EXTRACT:
Author Topic: Trying to determine if I should lease a car or continue with our current car  (Read 2822 times)

chowdan

  • 5 O'Clock Shadow
  • *
  • Posts: 34
  • Age: 30
  • Location: Seattle
Hey everyone!

Been a while since I've posted here.

Due to the position that we are in, I figured it would be smart of me to reach out to the community and see what everyone says.

My girlfriend and I have a 2002 Honda Civic EX. The car is a great car, the engine runs great and we've never had troubles with it and I do regular oil changes. Over the last few years we have spent plenty of money on it, more so than what its actually valued at.

Back in 2013 (before I found MMM), we had a problem with our brakes where they were seizing up and engaging. It all started right around when we had taken the car into Les Schwab to get our tires replaced as it had been nearly 4 years and they were pretty bald. During the tire change, the shop informed us that the ball joint on the driver side was bad and needed replacing and the front engine mount was also broken. They also informed us that the brake fluid was incredibly dirty and needs to be replaced. Being a contractor for a game studio at the time, and the girlfriend a student, we were living on my sole income of around $30k/year, i declined to have the brake fluid replaced, and agreed they could do the ball joint as I didn't have time or experience to do it(mainly time as I'm fairly handy).

A week or so later, we were on our way back from a hike in the mountains when we were in 5th gear doing 60mph and all of a sudden the car started slowing down and the front end was shaking quite a bit. I realized our brakes were engaging and this was the cause of what was going on. This was the turning point of where the amount of money we have put into the car has gotten a bit ridiculous in my view.

SOURCE EXCERPT:
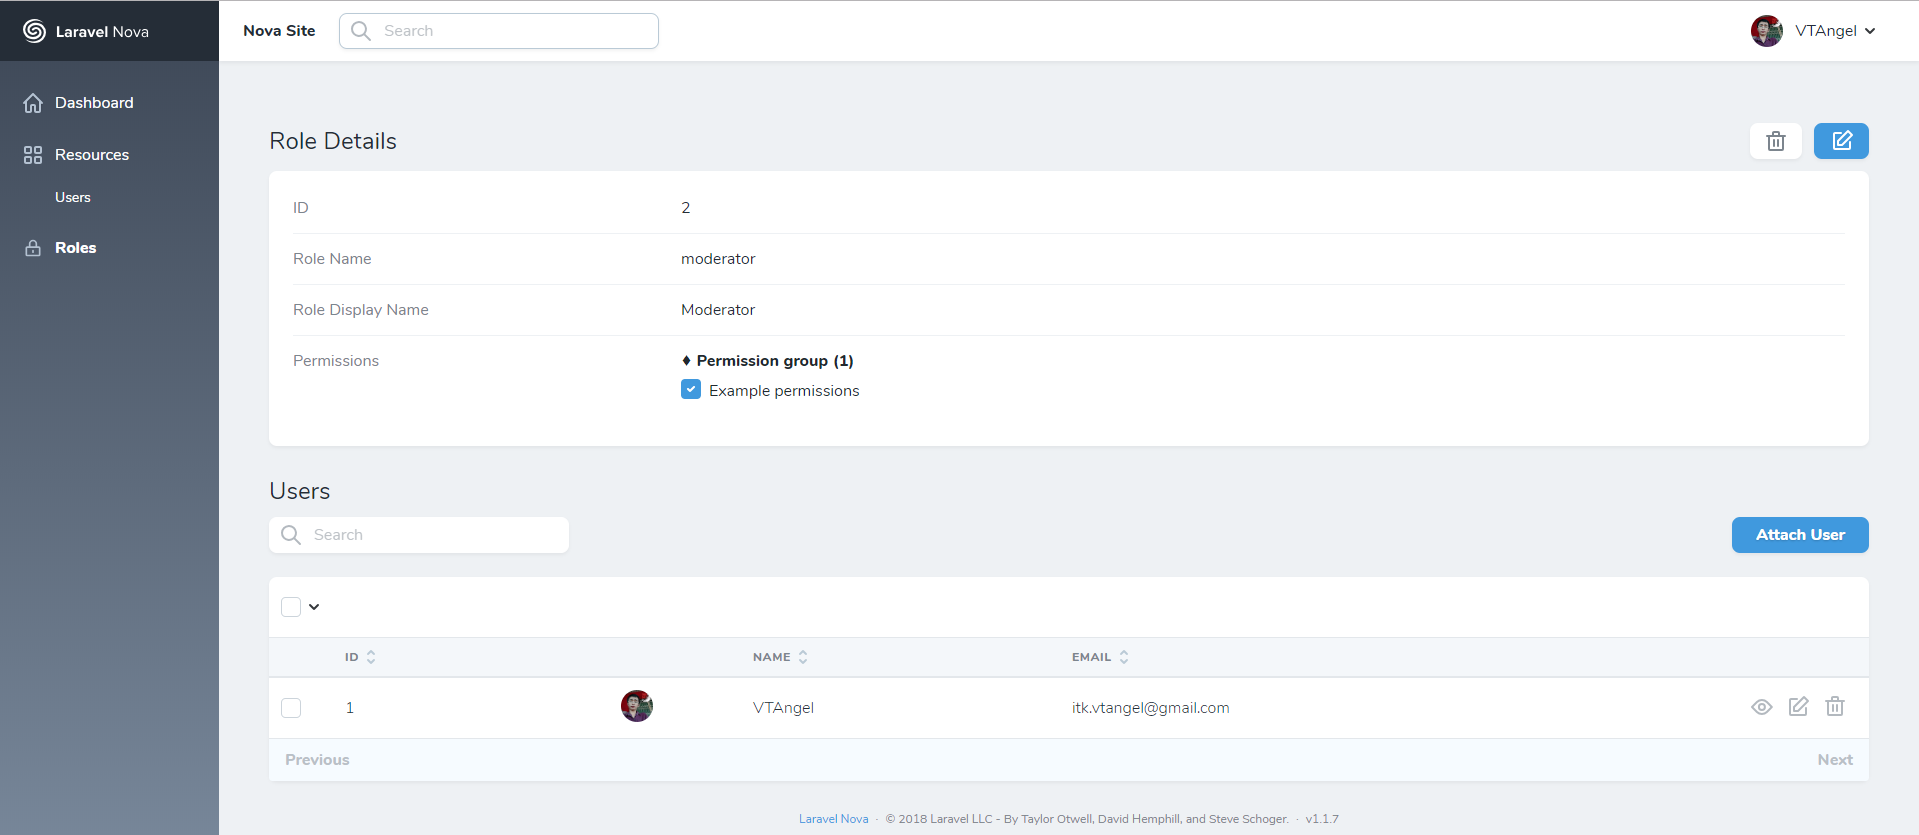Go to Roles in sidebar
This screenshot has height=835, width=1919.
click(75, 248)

WHAT YOU NEED TO DO:
- a) In the forum post about leasing a car, what car do the poster and the poster's girlfriend own?
- b) Write out the part of the car forum post between "Been a while" and "what everyone says.", inclusive, word for word.

ANSWERS BY TASK:
- a) A 2002 Honda Civic EX.

- b)
Been a while since I've posted here.

Due to the position that we are in, I figured it would be smart of me to reach out to the community and see what everyone says.